▶ **Task**: Show every line of the data where the word "Given" can be found.

▶ **Information supplied**:
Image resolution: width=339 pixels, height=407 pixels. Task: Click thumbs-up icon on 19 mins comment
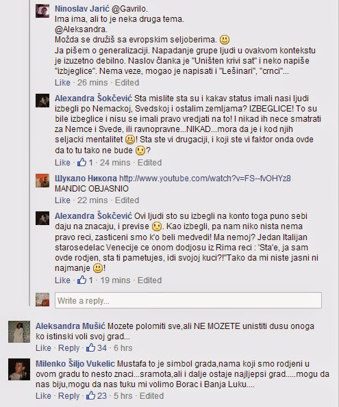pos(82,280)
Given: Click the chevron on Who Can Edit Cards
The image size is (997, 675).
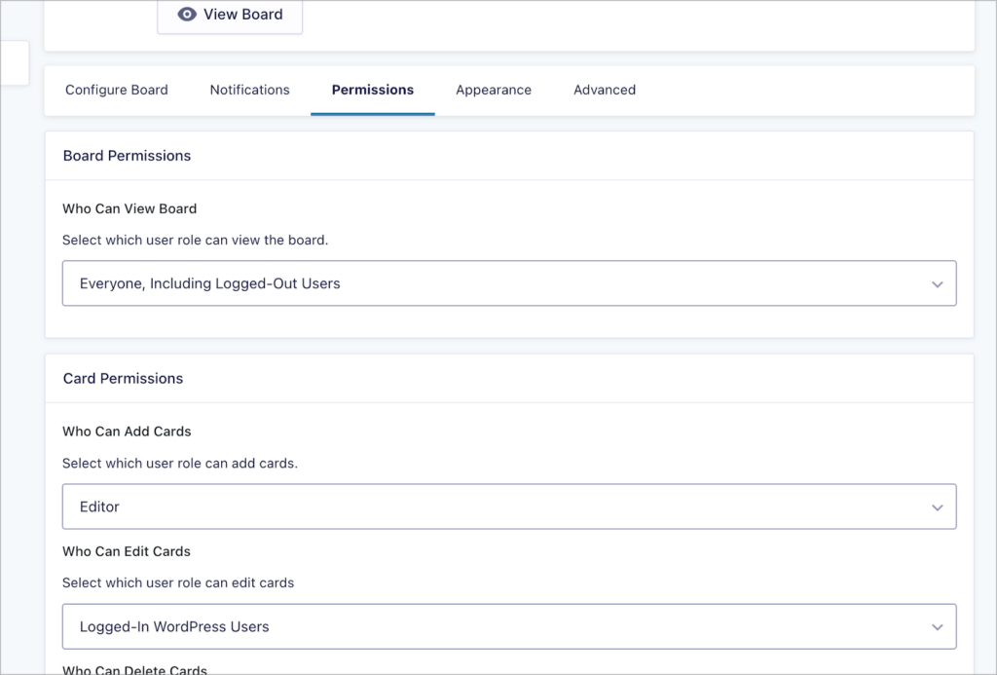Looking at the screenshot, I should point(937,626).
==
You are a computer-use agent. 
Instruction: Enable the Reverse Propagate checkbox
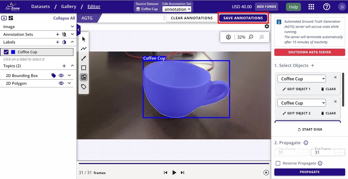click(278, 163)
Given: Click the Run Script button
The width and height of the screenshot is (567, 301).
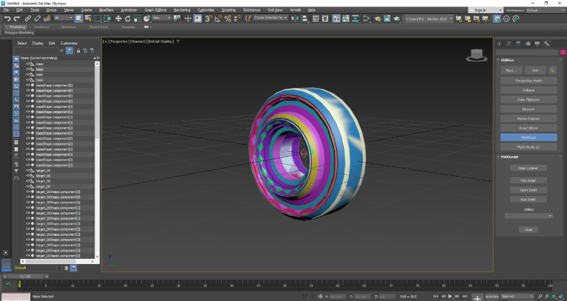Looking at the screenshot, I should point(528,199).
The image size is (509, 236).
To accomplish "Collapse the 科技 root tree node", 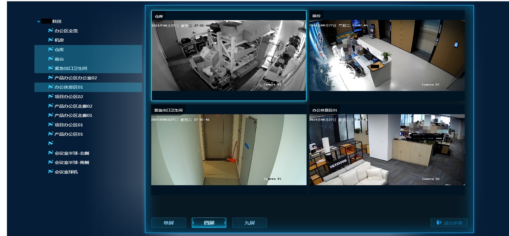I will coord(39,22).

▶ **Written answer**:
Given: Click the chevron on Who Can Edit Cards
Given: Click the Run Script button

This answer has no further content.